If the thought of speaking to yourself with kindness and compassion, and looking at your body with appreciation, makes you feel uncomfortable then it’s likely these are the real resolution challenges you should be embarking upon.
Love is a far greater motivator than hatred and it is extremely difficult to take care of something that you don’t appreciate, let alone care about.
2. Improve your relationship with food and movement. If eating out triggers feelings of guilt or the need to punish yourself with exercise, perhaps it’s time to work on your relationship with food and movement.
By this, we mean develop a relationship where food doesn’t control you and where you can balance nourishment with pleasure and moving for enjoyment.
If you have a history of dieting and/or restriction, it is likely that you are plagued by rules and negative feelings with food and exercise.
Through unlearning many of the food and exercise related myths that you have been taught to buy into, and instead, learn to mindfully tune into your body and eat and move according to your physiological cues, you can learn to make choices that are healthy and satisfying and free from feelings of guilt and fear.
3. Don’t let the pursuit of a particular body weight or physical marker be at the expense of your mental and social health. In today’s society it is common for people to prioritise appearance above emotional health and relationships.
Many of us underestimate the impact our emotional health has on our health behaviours and subsequently, our physical health.If you were less stressed, would you drink alcohol of an evening?
If you had more energy, would you be more active? If you were a greater sense of happiness and wellbeing, would you be less inclined to resort to food as a source of pleasure or comfort?
Make a list of the things which improve your emotional health as well as a list of the things which reduce it, and resolve to keep them balanced like you would a bank account.

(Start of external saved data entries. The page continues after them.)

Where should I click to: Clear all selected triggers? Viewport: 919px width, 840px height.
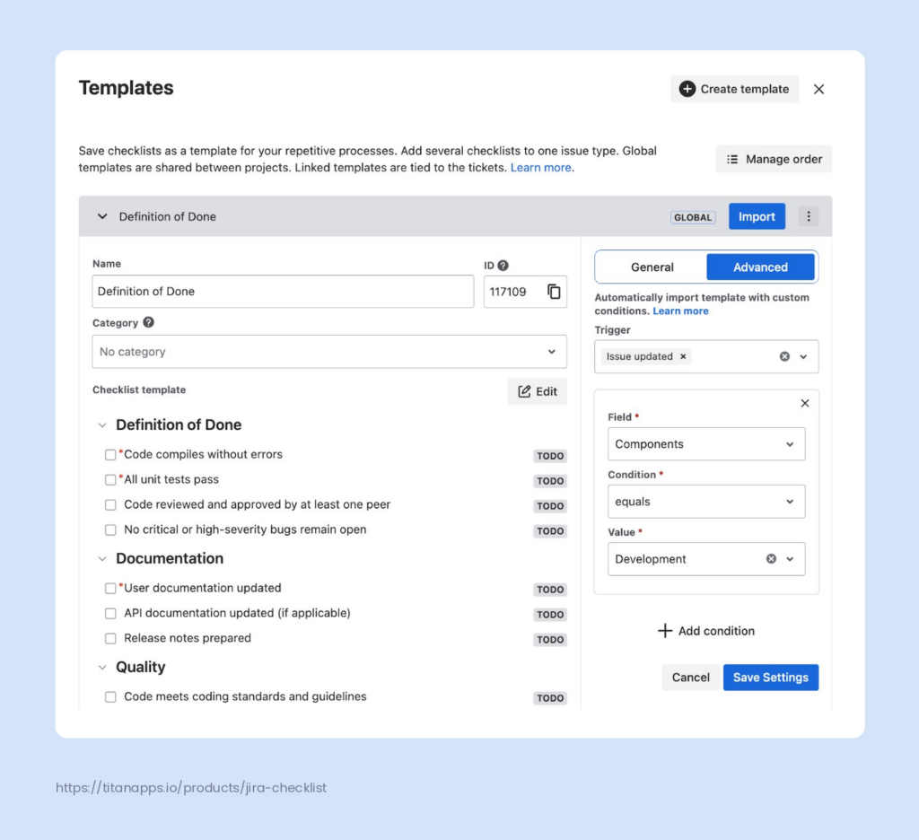click(784, 356)
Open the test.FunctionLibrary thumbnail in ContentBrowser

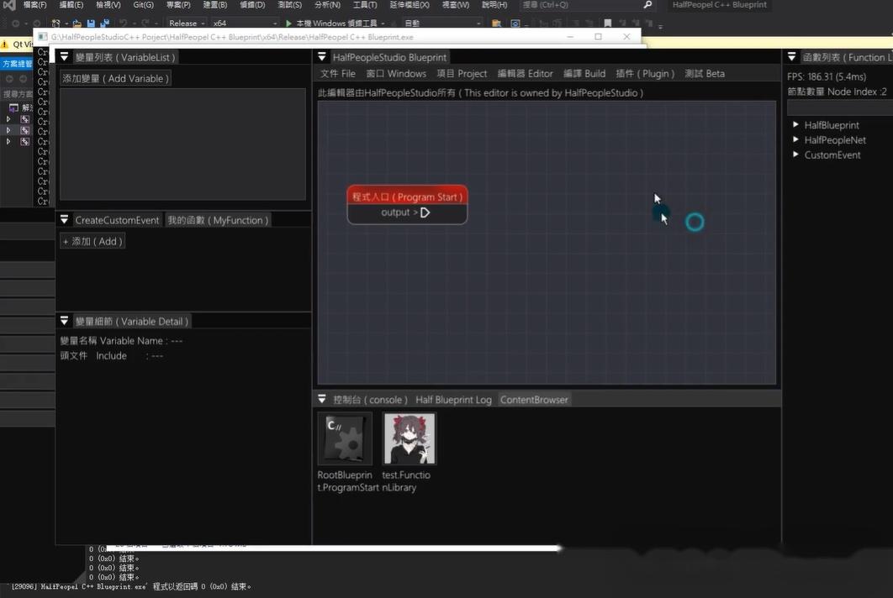[x=409, y=438]
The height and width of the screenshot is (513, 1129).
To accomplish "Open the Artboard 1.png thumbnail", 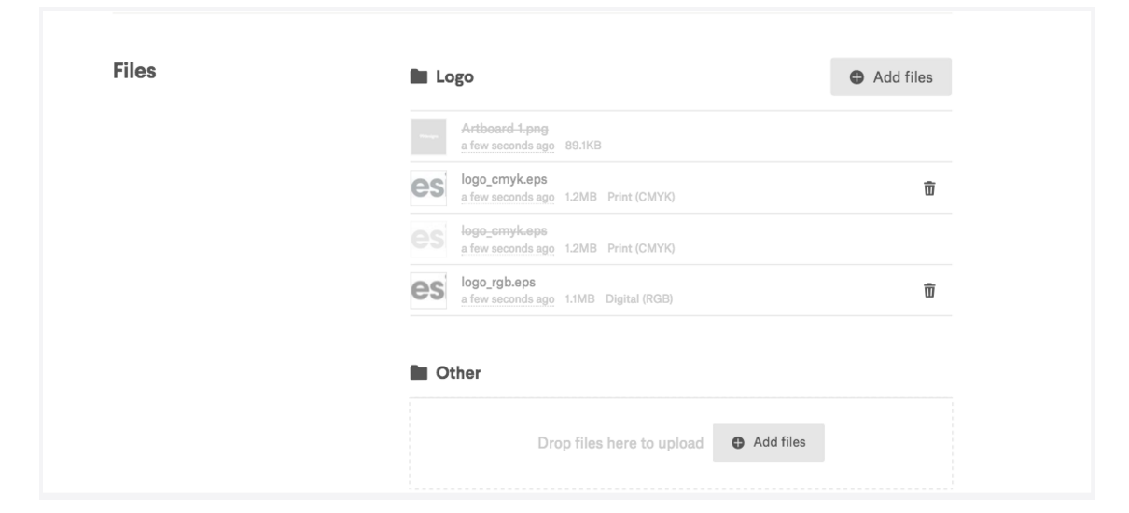I will click(429, 137).
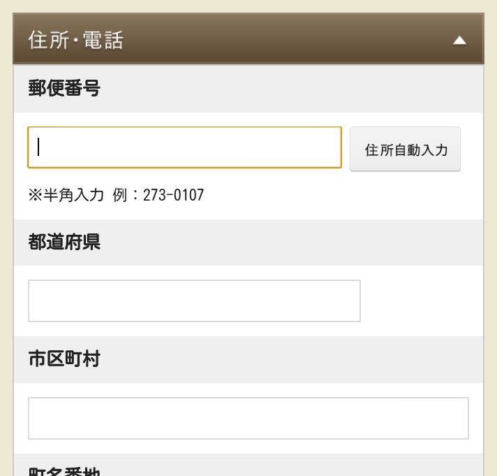Click the 郵便番号 label
Image resolution: width=497 pixels, height=476 pixels.
tap(64, 88)
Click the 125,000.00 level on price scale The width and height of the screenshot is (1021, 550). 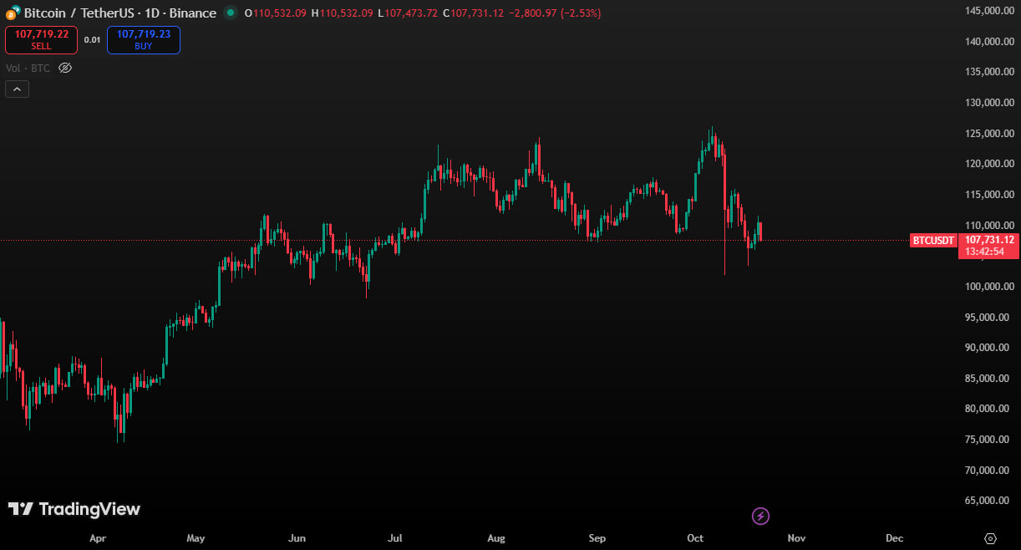[989, 134]
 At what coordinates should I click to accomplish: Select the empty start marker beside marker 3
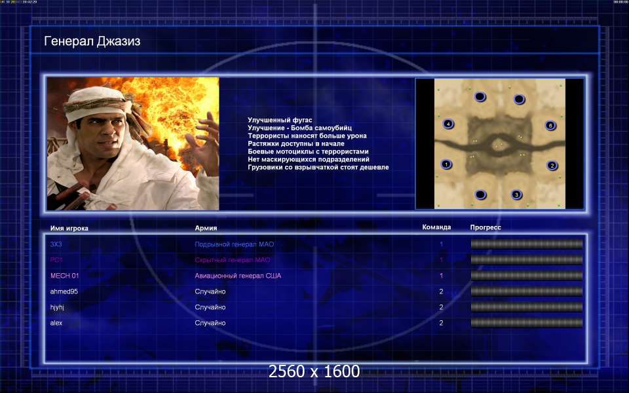pyautogui.click(x=480, y=195)
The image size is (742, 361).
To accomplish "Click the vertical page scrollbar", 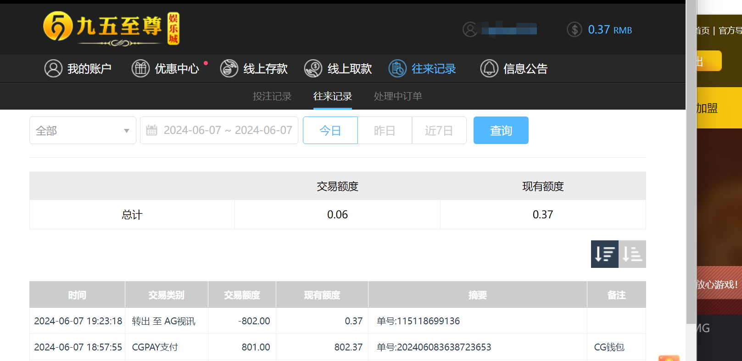I will pyautogui.click(x=691, y=161).
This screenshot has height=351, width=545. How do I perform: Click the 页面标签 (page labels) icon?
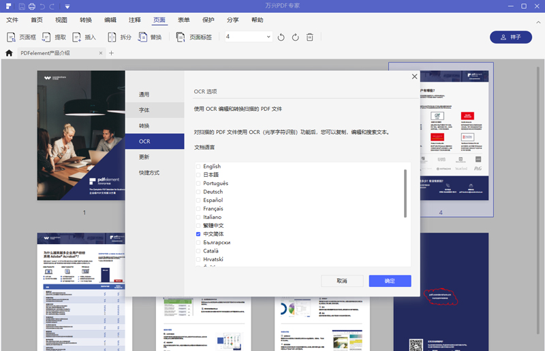[x=181, y=37]
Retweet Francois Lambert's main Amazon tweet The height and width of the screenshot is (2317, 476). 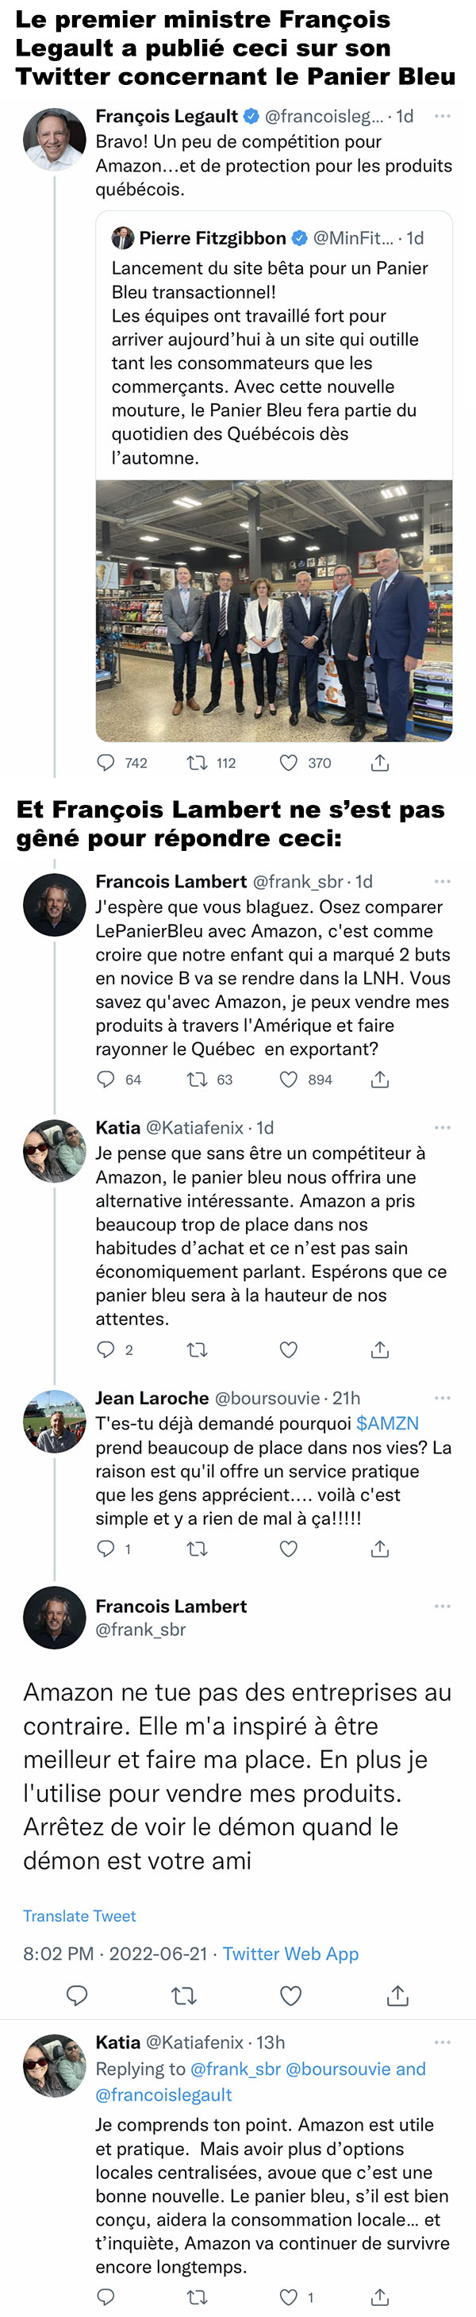coord(184,1995)
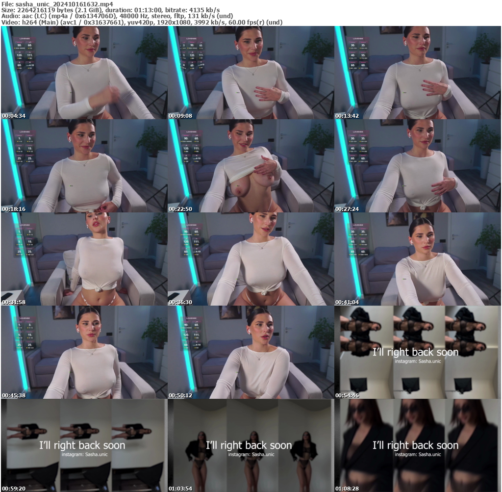Open the thumbnail timestamped 00:04:34
This screenshot has height=492, width=502.
pyautogui.click(x=84, y=73)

4. If you weren’t focusing on losing weight, what might you be worrying about? Many of our clients realise that losing weight, eating “clean” or exercising lots doesn’t really change anything meaningful. Often, focusing on these things serve as a distraction to avoid facing more complex issues that are making you unhappy.
List the different areas of your life (i.e., family, friendships, intimacy, social, career, wellbeing, etc) and rate them on a scale of 0 (“completely dissatisfying”) to 10 (“completely satisfying”) and then reflect on what you can do to balance these areas of your life.
The good news is, whatever action is required is something you do have control over (unlike your weight) and is a therefore a more guaranteed way of improving your life.